Small, who is the health and wellness director at the Pride Centre of Vermont, told LGBTQ Nation last month she saw victory “not as a historic moment for myself, but more of a historic moment for the community”.
In Kansas Stephanie Byers looks set to become the state’s first transgender legislator by winning a state house seat. “We’ve made history here,” Byers, who is also of Native American descent, said on Tuesday evening. “We’ve done something in Kansas most people thought would never happen, and we did it with really no pushback, by just focusing on the issues.”
Parker said that with so few transgender people in elected office, nearly every win “is a historic one. With each barrier broken comes more trans people inspired to do the same. Even pro-equality states like Vermont need trans voices in government.”
Ritchie Torres, 32, a city councillor, will be the first Afro-Latino gay member of the US Congress after comfortably capturing New York’s 15th district, ranked on the Cook Political Report’s Partisan Voter Index as the most Democratic district in the country.
“He was the clear standout candidate as the youngest Latino elected to the NYC council, the son of a single working mother from the Bronx and a champion for the essential workers of New York City,” said Tony Cárdenas, the chairman of Bold Pac, the Congressional Hispanic Caucus’s campaign arm.
The Democrat Mondaire Jones, another black gay candidate for Congress, was declared later on Wednesday the winner of his race and will follow Torres into the House. Jones held a three-point lead over his Republican rival in the race for New York’s 17th congressional district seat.
The election also returned its first 1990s-born congressman. Despite accusations of racism and sexual misconduct, Madison Cawthorn, 25, won the 11th congressional district of North Carolina to become the youngest GOP candidate ever elected to Congress and the youngest person of any party elected to it in more than 50 years.
Marjorie Taylor Greene, a Republican businesswoman, has become the first supporter of the far-right QAnon conspiracy theory to win a US House seat when she was declared the winner of Georgia’s 14th congressional district.

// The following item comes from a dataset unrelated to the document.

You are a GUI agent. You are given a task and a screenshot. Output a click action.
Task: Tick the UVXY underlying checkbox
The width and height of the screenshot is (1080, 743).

Green has faced national scrutiny for racist and bigoted statements and her support of QAnon, a baseless conspiracy theory rooted in antisemitic tropes whose followers believe Donald Trump is secretly fighting against a cabal of Democrats, billionaires, and celebrities engaged in child-trafficking.
While the FBI has described the movement as a potential domestic terrorism threat, Greene received campaign support from groups connected to Mark Meadows, the White House chief of staff, the board chairman of the prominent conservative thinktank the Heritage Foundation, and numerous major GOP donors.
Trump has repeatedly praised the candidate, who distanced herself from the QAnon conspiracy theory in an interview with Fox News in August, and consistently refused to denounce QAnon. Greene was among at least a dozen Republican congressional candidates – some estimates put the number upward of 20 – who had expressed some degree of support for QAnon.